Una premessa. Qui riecheggia appena un’ipotesi letteraria e generica, un’entità misteriosa, dal volto coperto, giacché non conosciamo né te, né il tuo nome, pur avendo orecchiato il contesto. Non sei qualcuno in particolare che si declini in carne, sangue e moralità. Ogni riferimento è puramente casuale, come suol dirsi e non intercetta alcun profilo concreto. Tuttavia, se ti riconoscessi in questo specchio, forse, potresti anche rifletterci un po’ su.

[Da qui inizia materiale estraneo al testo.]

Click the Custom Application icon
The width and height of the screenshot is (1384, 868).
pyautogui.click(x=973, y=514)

Secondo la diceria mediatica della notissima inchiesta di cui tutti sanno molto, eri il brillante protagonista di certe sere palermitane, di certi sballi, quando bastava un colpo di telefono affinché scrupolosi corrieri della polverina bianca recapitassero il dovuto a chi di dovere. Su quel palco – dicono – ti muovevi da uomo esperto, con l’anima griffata. Un mattatore? Forse, più spesso, per metafora, un Re Mida che afferrava con le mani la sua epopea scintillante, golosa di suggestioni, quanto immangiabile: il bagliore effimero, infatti, non compone nutrimento. E chi non mangia ha fame. Ecco il sommario e sempre modificabile ritratto sociologico che traspare, suddiviso per identità ignote.
E chi ha fame è divorato da un topo invisibile che scava nel cacio delle sue apprensioni. Morde, il dannato roditore, il compagno di viaggio dai denti aguzzi. Sussurra, all’orecchio, cose molto seccanti.

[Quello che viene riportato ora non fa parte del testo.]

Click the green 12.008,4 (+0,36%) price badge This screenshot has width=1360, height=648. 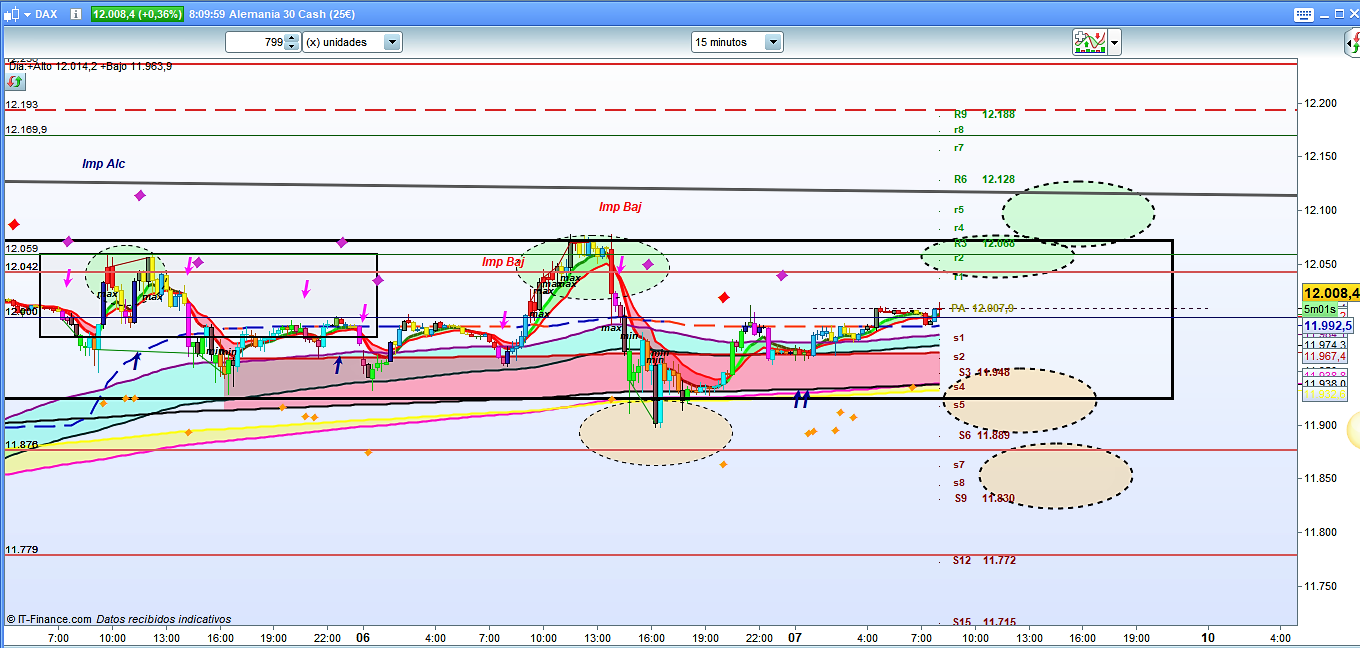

Ti dice che è dolce stare sul palco, sotto i riflettori del prestigio, ma poi arriva un momento in cui sei solo e il languore si fa sentire. Fatalmente, rintocca l’ora delle ombre, quando capisci che sei abitato pure tu da scantinati bui che si accompagnano a terrazze luminose, che i selfie col cellulare di ultima generazione non indovinano la parte più sincera, che, nel clamore più assordante, si nasconde l’eco di una solitudine senza riparo. Accade così per tutti.
Sei inciampato per questo? Perché ritenevi insopportabili i rosicamenti del topo? Solo tu puoi dare una risposta. Solo tu sai se la polverina era lo stratagemma di scena, il sostegno che ti serviva per risalire sulle assi dell’apparenza, dopo essere precipitato, dietro le quinte, nella trappola della nudità.
Solo tu puoi avere il coraggio di sfruttare la disavventura e porre fine per sempre a una tale rappresentazione di te stesso, accettando la sincerità e i rimorsi di ogni ripostiglio. Fallo, se credi. Renderai un servizio, principalmente, alle tue giornate.
Piccola nota a margine: non è davvero uno spettacolo edificante, quello al momento in cartellone nel grande teatro stabile di una Palermo che ha già seppellito la narrazione della legalità redentrice e condivisa, sotto la cronaca pietrosa di un commercio illegale, più diffuso di ogni altro anelito.
E poi c’è il popolo della forca che si strugge perché cerca i nomi degli acquirenti del coca-center. E non li trova. E vorrebbe conoscerli, non per senso di giustizia, ma per appenderli più in alto sul patibolo dello sputtanamento social. Sai che goduria ravvisare il profilo del misconosciuto pippatore nelle fattezze del vicino di casa? Sai che pettegolezzi atroci e gustosi?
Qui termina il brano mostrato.